Selected extract:
Ajarn Chai: 50 Years Of Service

THIS LEGENDARY MASTER INTRODUCED MUAY THAI TO AMERICA

By Kyle Gilmore

Muay Thai as a physical craft is an amazing exploration into the things of which your body is capable. No one embodies that exploration better than the living legend that is Ajarn Chai.

Ajarn Chai brought Muay Thai to the United States in 1968, spreading his knowledge of “the Art of Eight Limbs” by developing the Thai Boxing Association. This year marks fifty years that he has been teaching his craft.

If you have practiced the art of Muay Thai in the United States, you undoubtedly know Ajarn Chai. If you don’t or haven’t, you should.

The master himself sat down with Muay Thai Guy for a chat about his life, his style and his vision for the future of Muay Thai on a global scale.

(Co-written by Monica Gilmore. Special thanks for Rachel Ramirez.)

HUMBLE ORIGINS

Born Surachai Sirisute on October 16, 1948 in Bangkok, Thailand, Ajarn Chai took up Thailand’s national sport at the tender age of four. His father had a love for Muay Thai, which trickled down to the future master as a young boy. Luckily for Surachai (and for all future nak muay), there was a Muay Thai gym right next to the Sirisute home. Singpravach was run by Ajarn Suwan, a close associate of Sirisute’s father.

“Ajarn Suwan and my dad sometimes get together,” Sirisute recalls. “Sometimes [they’d] sit down and have dinner together, and he said, ‘you know, you have a son, you should work with him on the Muay Thai.’”

Sirisute’s father took the suggestion to heart, hanging a small heavy bag for the young Surachai to kick. “I just started to get into it,” he says.

Sirisute had his first ring fight at twelve years old, when Ajarn Suwan enrolled him in a fight at a local fair.  The fight fueled Sirisute’s interest even further, and he began to train every day after school. Training became a habit, and if he missed a day, he felt a void.

Training for himself progressed into teaching others. Sirisute recalls how it all began. “The first time when I started to teach, I remember it just a small Shotokan studio in Santa Monica.”  Sirisute moved on to teaching at colleges and YMCAs, developing his instructional method as his classes (and legend) grew.

CHAI STYLE

Sirisute utilizes the “one-step-at-a-time” approach to teaching. (“You teach the student to read a-b-c-d-e-f… It’s the same in the martial arts.”) Sirisute also draws on his own love of the sport in teaching others.

“Suppose you want to be the fighter, you have to put yourself into it and you train just like a fighter. You can be the great fighter; you know everybody can be the great fighter.”

Exercise set:
- A) According to the article on Ajarn Chai, how old was he when he had his first ring fight?
- B) Quote the Ajarn Chai article word for word from "If you have practiced" to "close associate of Sirisute’s father.".
The listing that comes next is drawn from a different source than the article.

Stored rows:

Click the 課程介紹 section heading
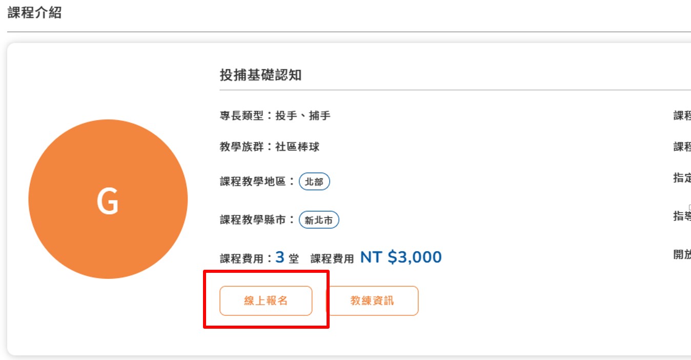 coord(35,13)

...

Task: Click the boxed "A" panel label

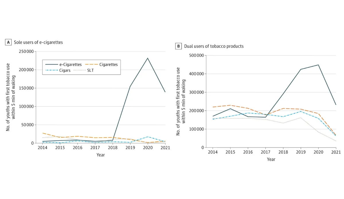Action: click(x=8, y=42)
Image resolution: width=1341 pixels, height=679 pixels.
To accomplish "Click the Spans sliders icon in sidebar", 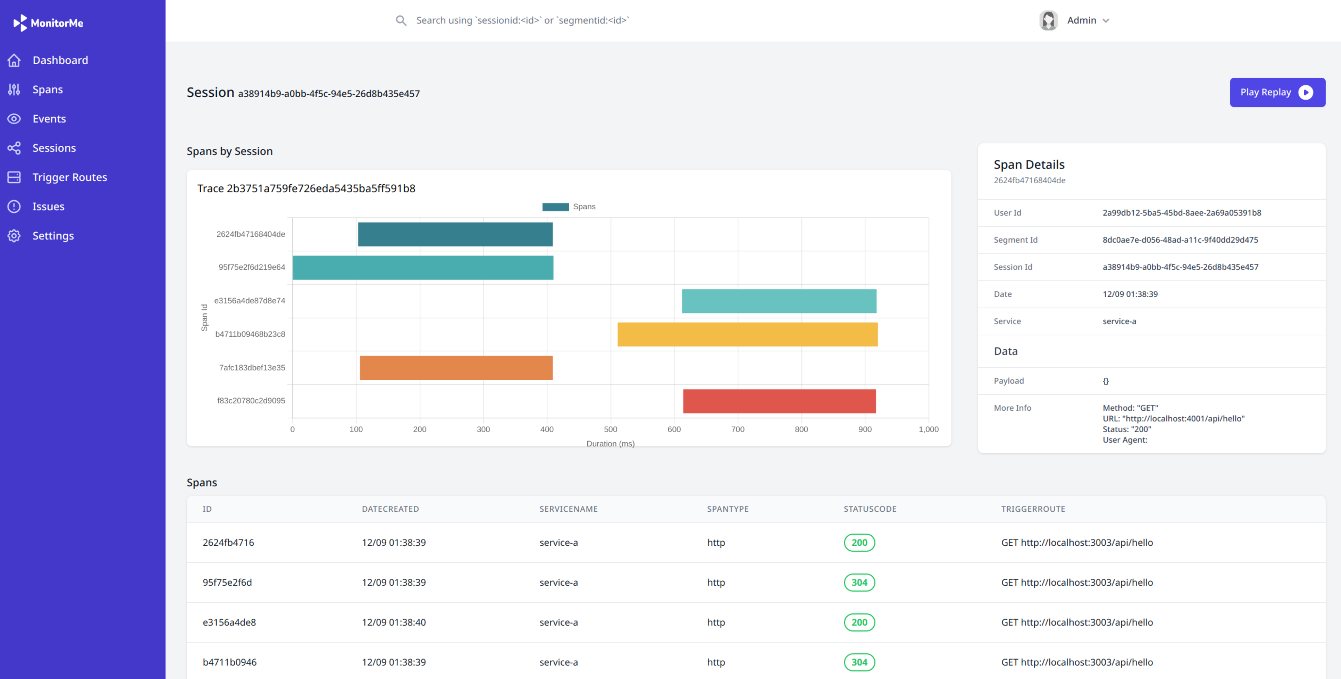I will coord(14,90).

Full answers:
- A) He was twelve years old.

- B)
If you have practiced the art of Muay Thai in the United States, you undoubtedly know Ajarn Chai. If you don’t or haven’t, you should.

The master himself sat down with Muay Thai Guy for a chat about his life, his style and his vision for the future of Muay Thai on a global scale.

(Co-written by Monica Gilmore. Special thanks for Rachel Ramirez.)

HUMBLE ORIGINS

Born Surachai Sirisute on October 16, 1948 in Bangkok, Thailand, Ajarn Chai took up Thailand’s national sport at the tender age of four. His father had a love for Muay Thai, which trickled down to the future master as a young boy. Luckily for Surachai (and for all future nak muay), there was a Muay Thai gym right next to the Sirisute home. Singpravach was run by Ajarn Suwan, a close associate of Sirisute’s father.